The effects of injection of various purinoceptor agonists into the hypothalamic paraventricular nucleus in water-loaded and ethanol-anesthetized rats were investigated. Adenosine triphosphate (ATP), beta,gamma-methyleneadenosine 5'-triphosphate (AMP-PCP) and beta,gamma-imidoadenosine 5'-triphosphate (AMP-PNP) potently decreased the outflow of urine in a time- and dose-dependent manner. The ED50 values were approx 70 and 37 nmol for ATP and AMP-PCP, respectively.
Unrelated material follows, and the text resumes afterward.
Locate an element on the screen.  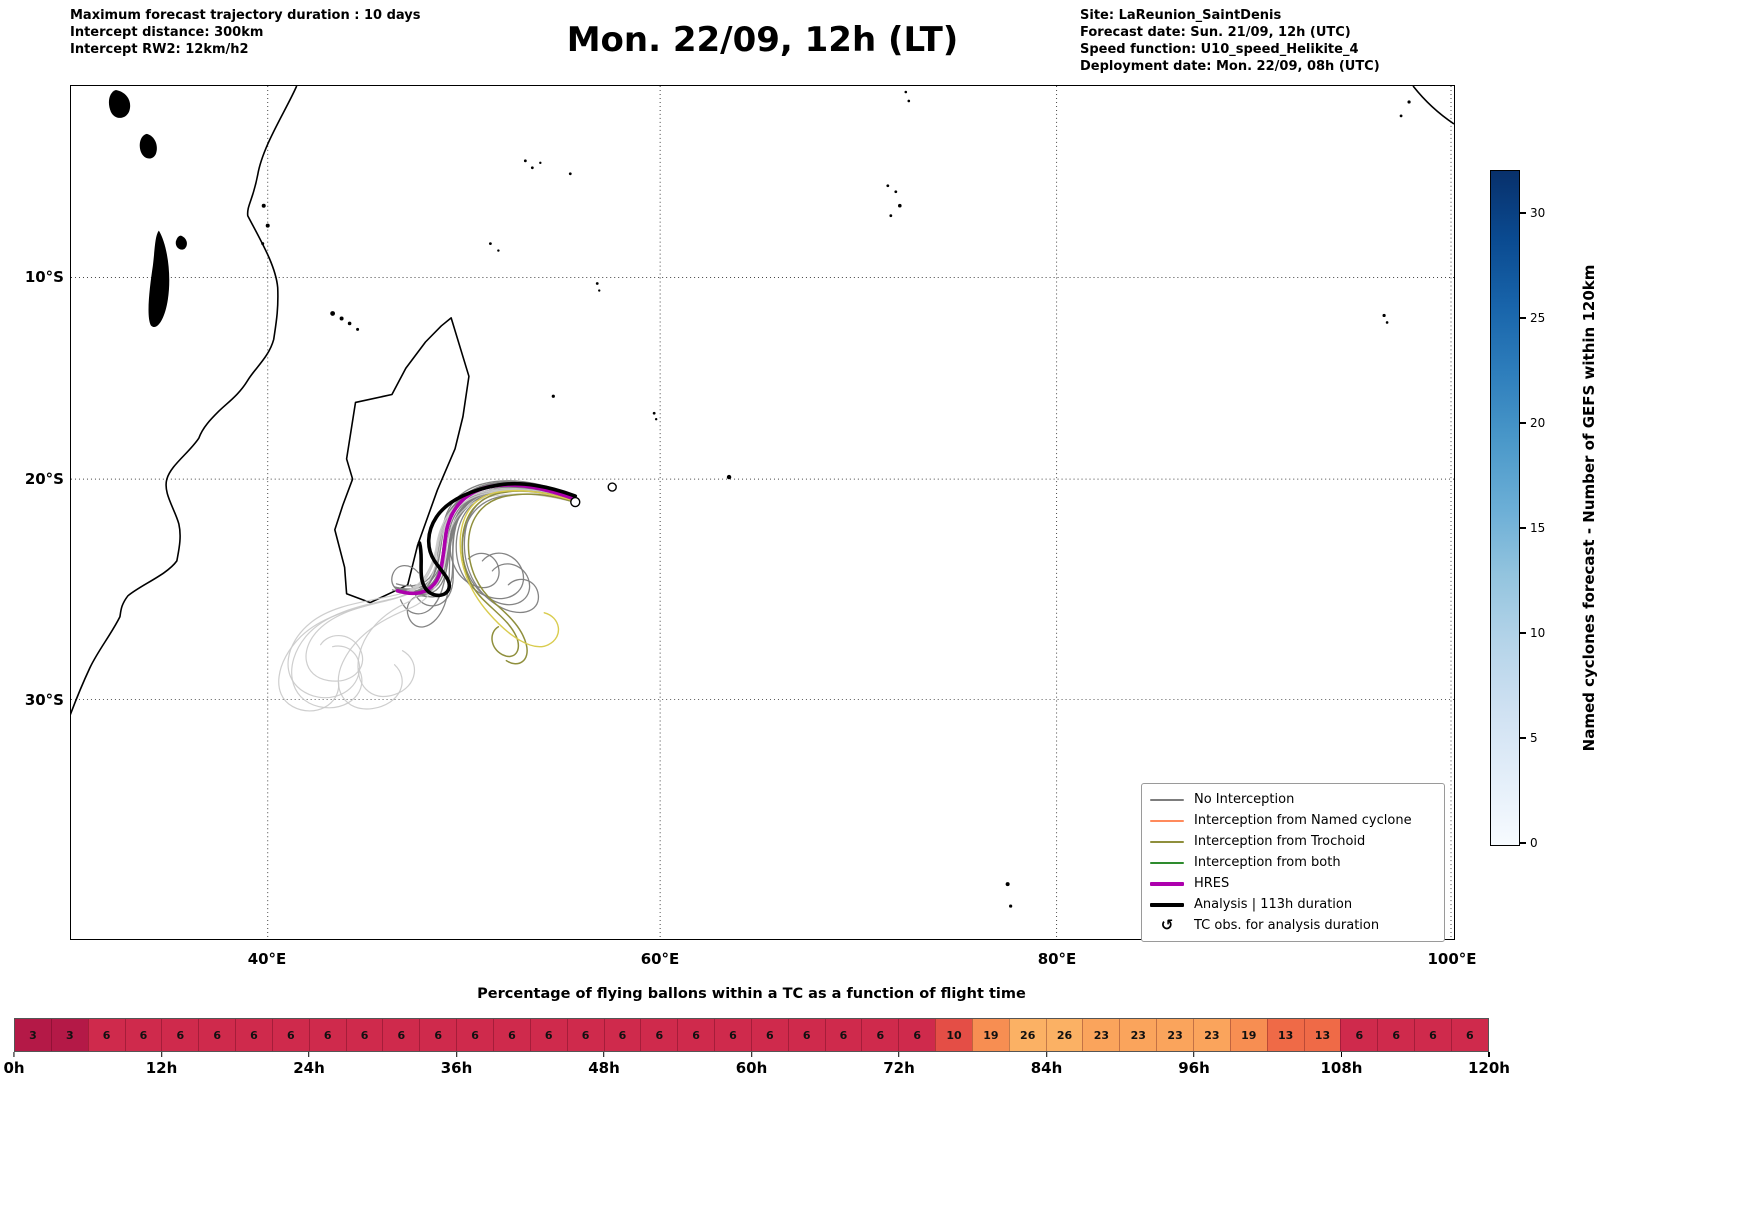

Adenosine diphosphate (ADP), AMP and adenosine reduced the outflow of urine much less than ATP. Adenosine triphosphate induced concomitant increases in the osmotic pressure of the urine and in the level of arginine-vasopressin (AVP) in plasma. The antidiuretic effect of ATP was blocked by prior injection of quinidine (a P2-purinoceptor antagonist) into the paraventricular nucleus, but not by the prior injection of theophylline (a P1-purinoceptor antagonist). The effect of ATP was also blocked by intravenous injection of an AVP(V1V2)-receptor antagonist, d(CH2)5-D-Tyr(Et)VAVP. The results suggest that ATP injected into the paraventricular nucleus may stimulate a purinoceptor, releasing AVP and inducing the antidiuretic effect through renal AVP(V2) receptors.